[Collected data entries]
--- START ---

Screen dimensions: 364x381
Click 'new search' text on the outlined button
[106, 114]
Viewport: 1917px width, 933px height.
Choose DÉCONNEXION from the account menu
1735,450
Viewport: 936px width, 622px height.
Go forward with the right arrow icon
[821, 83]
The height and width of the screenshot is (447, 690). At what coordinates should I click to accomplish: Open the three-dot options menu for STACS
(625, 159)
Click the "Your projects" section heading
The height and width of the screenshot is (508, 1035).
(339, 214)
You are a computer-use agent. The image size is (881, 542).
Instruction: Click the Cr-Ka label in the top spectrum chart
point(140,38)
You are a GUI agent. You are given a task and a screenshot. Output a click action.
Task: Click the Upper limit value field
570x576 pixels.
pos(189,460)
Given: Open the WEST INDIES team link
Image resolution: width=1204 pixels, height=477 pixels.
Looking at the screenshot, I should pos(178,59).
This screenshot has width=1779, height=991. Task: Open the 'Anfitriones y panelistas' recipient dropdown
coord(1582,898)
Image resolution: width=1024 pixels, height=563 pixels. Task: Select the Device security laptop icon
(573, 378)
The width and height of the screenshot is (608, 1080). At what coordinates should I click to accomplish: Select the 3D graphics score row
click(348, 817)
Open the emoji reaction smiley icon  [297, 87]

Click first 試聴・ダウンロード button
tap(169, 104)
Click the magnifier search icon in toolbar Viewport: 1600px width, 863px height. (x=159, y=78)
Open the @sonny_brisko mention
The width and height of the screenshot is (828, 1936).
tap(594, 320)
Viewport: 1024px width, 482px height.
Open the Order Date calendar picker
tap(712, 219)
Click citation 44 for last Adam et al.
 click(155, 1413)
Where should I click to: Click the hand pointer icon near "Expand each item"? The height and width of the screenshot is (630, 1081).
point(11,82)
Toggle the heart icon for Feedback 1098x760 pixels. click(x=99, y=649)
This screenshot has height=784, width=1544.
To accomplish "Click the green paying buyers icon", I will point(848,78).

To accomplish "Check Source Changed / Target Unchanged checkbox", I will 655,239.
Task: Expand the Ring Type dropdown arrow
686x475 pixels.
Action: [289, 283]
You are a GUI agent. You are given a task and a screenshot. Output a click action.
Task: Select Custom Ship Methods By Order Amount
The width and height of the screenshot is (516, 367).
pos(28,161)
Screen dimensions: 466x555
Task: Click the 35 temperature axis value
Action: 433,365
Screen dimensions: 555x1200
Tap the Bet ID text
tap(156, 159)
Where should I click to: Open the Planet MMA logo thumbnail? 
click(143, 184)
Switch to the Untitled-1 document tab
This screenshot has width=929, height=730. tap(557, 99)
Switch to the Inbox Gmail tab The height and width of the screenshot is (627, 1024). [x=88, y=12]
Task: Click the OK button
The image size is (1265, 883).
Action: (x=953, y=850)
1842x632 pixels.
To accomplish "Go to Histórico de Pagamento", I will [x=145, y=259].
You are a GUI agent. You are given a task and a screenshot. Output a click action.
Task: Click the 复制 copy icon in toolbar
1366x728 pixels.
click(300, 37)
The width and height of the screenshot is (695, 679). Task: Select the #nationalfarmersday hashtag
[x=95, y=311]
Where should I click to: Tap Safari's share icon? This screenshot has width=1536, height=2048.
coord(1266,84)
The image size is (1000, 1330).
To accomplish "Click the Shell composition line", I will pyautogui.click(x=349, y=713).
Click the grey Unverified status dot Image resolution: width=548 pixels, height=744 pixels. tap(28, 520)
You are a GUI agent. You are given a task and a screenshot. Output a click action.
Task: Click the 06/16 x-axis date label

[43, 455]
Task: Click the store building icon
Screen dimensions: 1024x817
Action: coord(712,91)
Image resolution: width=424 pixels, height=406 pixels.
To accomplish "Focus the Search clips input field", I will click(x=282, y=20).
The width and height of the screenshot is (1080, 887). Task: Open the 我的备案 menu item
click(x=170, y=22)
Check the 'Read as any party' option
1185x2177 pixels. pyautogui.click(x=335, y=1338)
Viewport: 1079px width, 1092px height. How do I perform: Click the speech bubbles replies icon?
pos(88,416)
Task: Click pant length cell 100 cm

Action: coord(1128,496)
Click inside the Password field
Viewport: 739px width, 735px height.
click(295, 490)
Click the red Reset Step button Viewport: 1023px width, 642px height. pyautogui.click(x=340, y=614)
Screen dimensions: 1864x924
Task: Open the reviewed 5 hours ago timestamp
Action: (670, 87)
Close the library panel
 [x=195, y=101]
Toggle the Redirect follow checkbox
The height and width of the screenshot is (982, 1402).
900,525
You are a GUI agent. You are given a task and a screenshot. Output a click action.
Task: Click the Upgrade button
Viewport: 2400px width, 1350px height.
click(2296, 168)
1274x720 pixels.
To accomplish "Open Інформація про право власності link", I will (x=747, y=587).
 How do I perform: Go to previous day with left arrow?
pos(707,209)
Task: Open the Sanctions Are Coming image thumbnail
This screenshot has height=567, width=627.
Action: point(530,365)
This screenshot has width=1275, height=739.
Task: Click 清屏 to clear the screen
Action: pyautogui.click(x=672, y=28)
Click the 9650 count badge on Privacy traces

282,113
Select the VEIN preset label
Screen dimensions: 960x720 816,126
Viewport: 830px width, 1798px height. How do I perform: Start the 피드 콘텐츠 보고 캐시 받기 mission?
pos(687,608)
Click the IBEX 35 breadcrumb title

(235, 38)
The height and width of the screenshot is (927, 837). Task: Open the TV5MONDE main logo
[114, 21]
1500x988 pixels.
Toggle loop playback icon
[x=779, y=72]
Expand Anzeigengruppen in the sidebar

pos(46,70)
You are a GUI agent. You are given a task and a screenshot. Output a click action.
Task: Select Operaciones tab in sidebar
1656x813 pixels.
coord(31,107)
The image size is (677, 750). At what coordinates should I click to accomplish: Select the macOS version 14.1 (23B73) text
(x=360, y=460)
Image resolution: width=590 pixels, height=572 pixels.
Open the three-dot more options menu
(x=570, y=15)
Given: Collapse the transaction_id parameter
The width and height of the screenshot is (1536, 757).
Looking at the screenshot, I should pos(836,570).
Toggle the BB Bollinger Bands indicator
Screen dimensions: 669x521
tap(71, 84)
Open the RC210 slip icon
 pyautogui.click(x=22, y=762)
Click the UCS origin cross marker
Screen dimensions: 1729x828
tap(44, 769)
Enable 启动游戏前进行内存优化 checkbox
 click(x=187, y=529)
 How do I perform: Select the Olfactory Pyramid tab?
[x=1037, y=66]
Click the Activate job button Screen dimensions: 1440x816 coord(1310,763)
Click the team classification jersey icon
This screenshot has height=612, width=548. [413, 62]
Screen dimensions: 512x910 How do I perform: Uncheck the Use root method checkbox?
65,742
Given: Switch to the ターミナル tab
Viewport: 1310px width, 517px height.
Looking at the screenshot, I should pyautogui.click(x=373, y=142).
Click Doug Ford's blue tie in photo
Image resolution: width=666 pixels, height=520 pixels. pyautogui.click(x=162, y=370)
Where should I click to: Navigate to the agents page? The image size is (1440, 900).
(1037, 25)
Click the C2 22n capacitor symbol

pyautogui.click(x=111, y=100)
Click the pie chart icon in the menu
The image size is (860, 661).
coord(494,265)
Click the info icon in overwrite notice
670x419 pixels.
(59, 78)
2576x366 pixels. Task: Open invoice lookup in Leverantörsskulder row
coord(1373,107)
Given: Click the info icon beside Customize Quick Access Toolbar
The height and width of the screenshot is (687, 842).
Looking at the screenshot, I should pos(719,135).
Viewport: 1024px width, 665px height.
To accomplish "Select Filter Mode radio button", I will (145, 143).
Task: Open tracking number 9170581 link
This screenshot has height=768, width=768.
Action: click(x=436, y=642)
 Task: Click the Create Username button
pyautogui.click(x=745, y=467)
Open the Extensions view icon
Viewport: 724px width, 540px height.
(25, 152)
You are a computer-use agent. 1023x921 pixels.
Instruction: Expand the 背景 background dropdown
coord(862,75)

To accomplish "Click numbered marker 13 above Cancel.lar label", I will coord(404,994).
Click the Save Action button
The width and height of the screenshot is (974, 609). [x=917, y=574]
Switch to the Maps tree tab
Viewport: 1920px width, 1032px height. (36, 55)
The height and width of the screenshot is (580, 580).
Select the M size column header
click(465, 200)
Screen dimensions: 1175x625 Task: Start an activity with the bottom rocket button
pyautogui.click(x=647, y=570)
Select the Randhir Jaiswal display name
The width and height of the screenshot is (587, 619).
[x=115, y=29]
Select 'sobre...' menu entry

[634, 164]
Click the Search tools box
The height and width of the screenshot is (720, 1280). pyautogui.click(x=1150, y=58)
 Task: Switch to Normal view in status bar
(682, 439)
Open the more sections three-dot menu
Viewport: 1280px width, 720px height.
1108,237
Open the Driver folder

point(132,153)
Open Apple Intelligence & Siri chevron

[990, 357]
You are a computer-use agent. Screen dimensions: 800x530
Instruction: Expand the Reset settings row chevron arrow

--- END ---

• **WHAT YOU SHOULD DO**: I'd like the lines above from the one with "2576x366 pixels. Task: Open" up to and including the one with "Given: Click the" copied exactly, with no other lines.

• **EXERCISE SOLUTION**:
2576x366 pixels. Task: Open invoice lookup in Leverantörsskulder row
coord(1373,107)
Given: Click the info icon beside Customize Quick Access Toolbar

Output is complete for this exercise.